精神科におけるCIWAプロトコルの概要
Clinical Institute Withdrawal Assessment(CIWA)プロトコルは、アルコール離脱の程度に応じた安全な医療介入を導く定量的評価ツールです。CIWAは10項目から構成され、各項目は症状の重症度に応じて0〜7点で評価します(orientationは0〜4点)。うち5項目は心理的評価(orientation、agitation、anxiety、auditory disturbances、visual disturbances)です。スコアが高いほど医療介入の必要性が高まります。
聴覚障害
初回評価時に、患者が音に対して異常に敏感であるか、音が荒々しい、脅迫的、恐怖感を伴う、または不快であるかを確認します。患者が実際には存在しない音を聞いているかどうかも尋ねます。評価は患者の回答と看護師の観察に基づき、0点(なし)から6〜7点(重度または継続的に存在しない音)で採点します。
視覚障害
光や色に対する感受性、そしてそれが患者に与える不快感を評価します。また、患者が実際には存在しないものを見ているかどうかを確認します。評価は0点(なし)から7点(極度かつ継続的な感受性)で採点し、患者の回答と看護師の観察に基づきます。
不安
看護師は患者の緊張度合いを判断します。評価は患者の回答に基づき、0点(不安なし)から6〜7点(重度の錯乱や統合失調様反応)までの範囲で行います。
興奮
担当看護師の観察により患者の興奮度合いを評価します。
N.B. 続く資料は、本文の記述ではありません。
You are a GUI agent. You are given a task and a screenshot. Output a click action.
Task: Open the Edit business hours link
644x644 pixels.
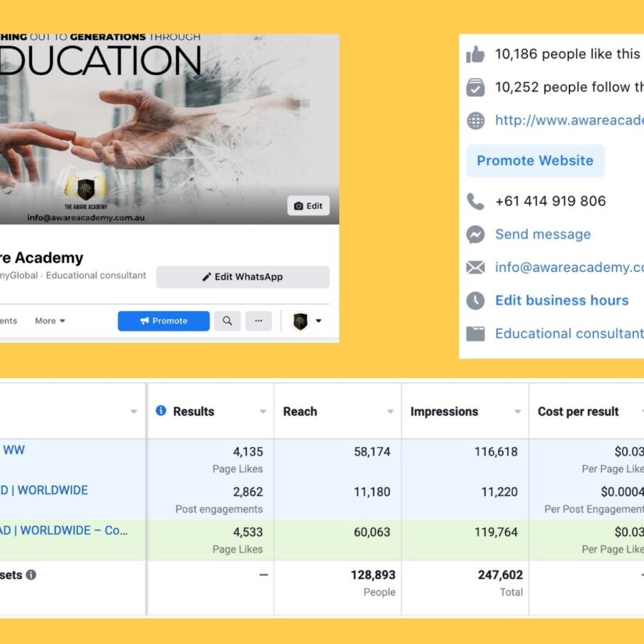point(562,301)
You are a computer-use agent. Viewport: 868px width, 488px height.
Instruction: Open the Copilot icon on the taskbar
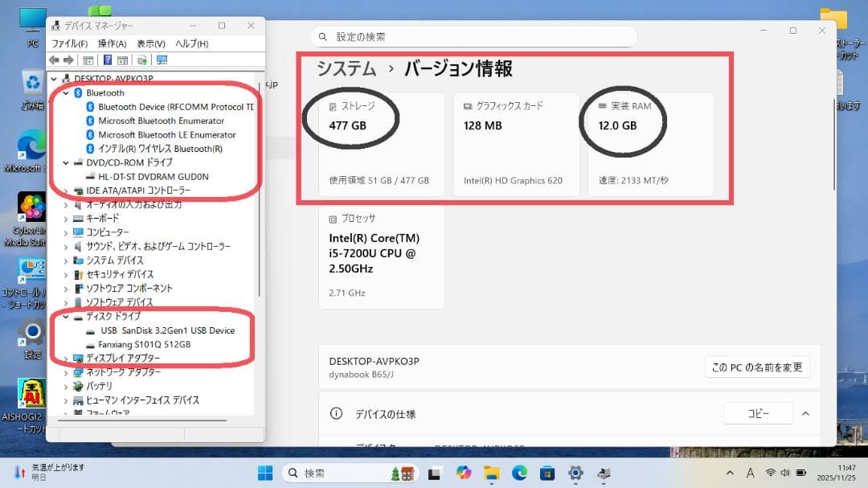(x=463, y=473)
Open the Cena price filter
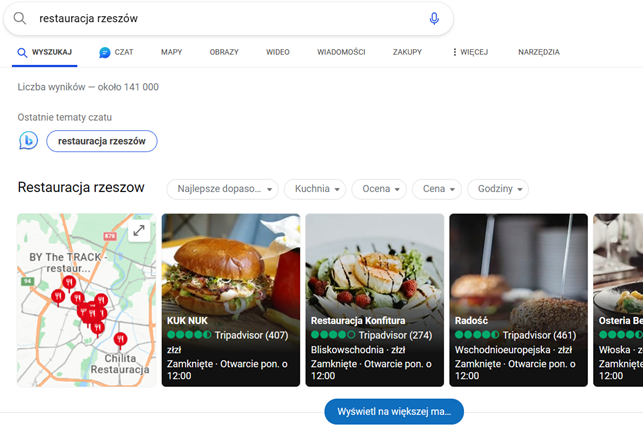The height and width of the screenshot is (430, 643). pos(437,189)
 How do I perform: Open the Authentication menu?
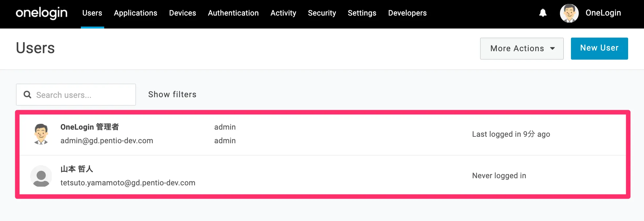pos(233,13)
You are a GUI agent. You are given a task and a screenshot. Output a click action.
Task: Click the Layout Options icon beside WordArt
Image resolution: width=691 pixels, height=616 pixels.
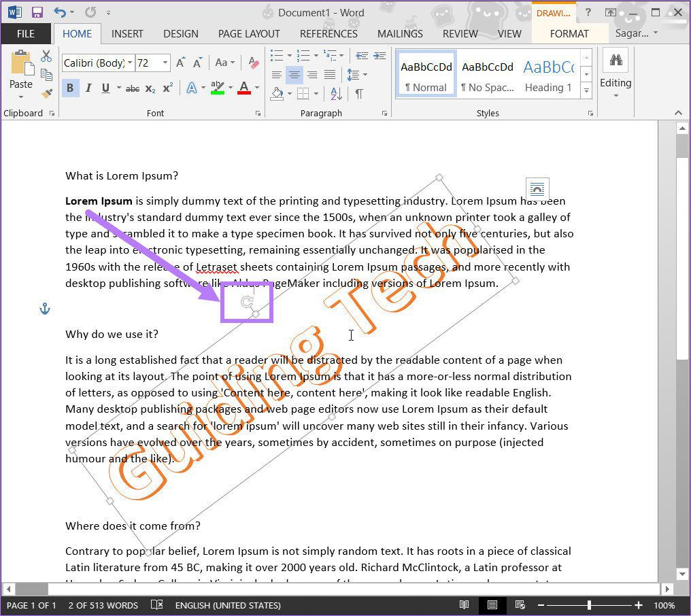point(537,189)
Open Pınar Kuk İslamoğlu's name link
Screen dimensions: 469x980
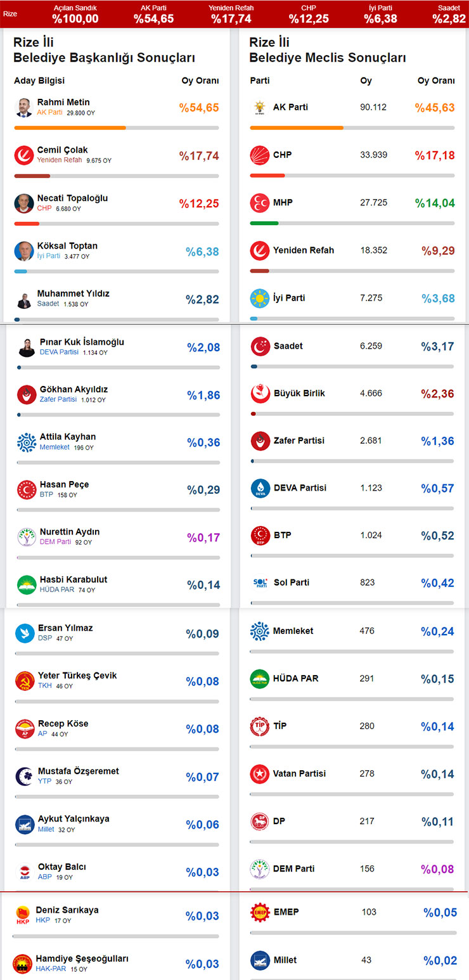(x=82, y=342)
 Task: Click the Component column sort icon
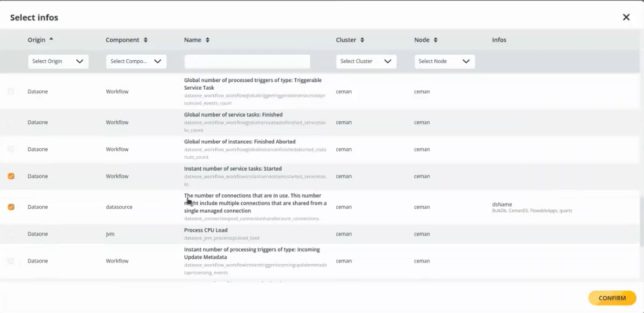(146, 40)
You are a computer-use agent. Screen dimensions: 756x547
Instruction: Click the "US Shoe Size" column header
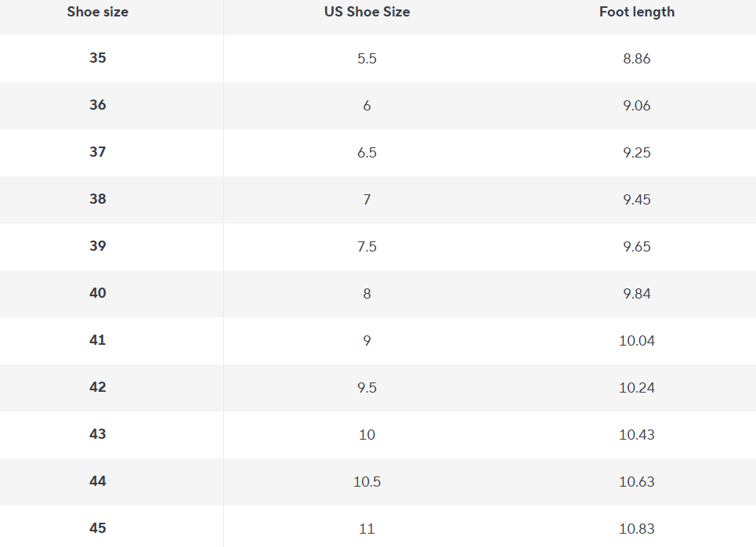tap(367, 12)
スコアは0点(正常)から4点(中等度の落ち着きのなさ)へ、最終的に7点(歩き回る、激しく動く)まで設定されます。
方向付け(Orientation)
数字やアルファベットの逆唱などで患者の認知機能を評価します。例として「100から逆算」や「Lから始まるアルファベットの暗唱」などがあります。0点は正確に実行でき、1点は逆唱ができないまたは日付が不確か、2点は日付が2日以内の誤差、3点は日付が2日以上ずれている、4点は自分や場所が分からない場合に付与します。
スコア以外の要因
看護師のCIWAスコアだけでなく、医師の判断、既往症、血液検査結果、年齢なども総合的に考慮し、離脱症状に対する適切な医療介入の必要性を判断します。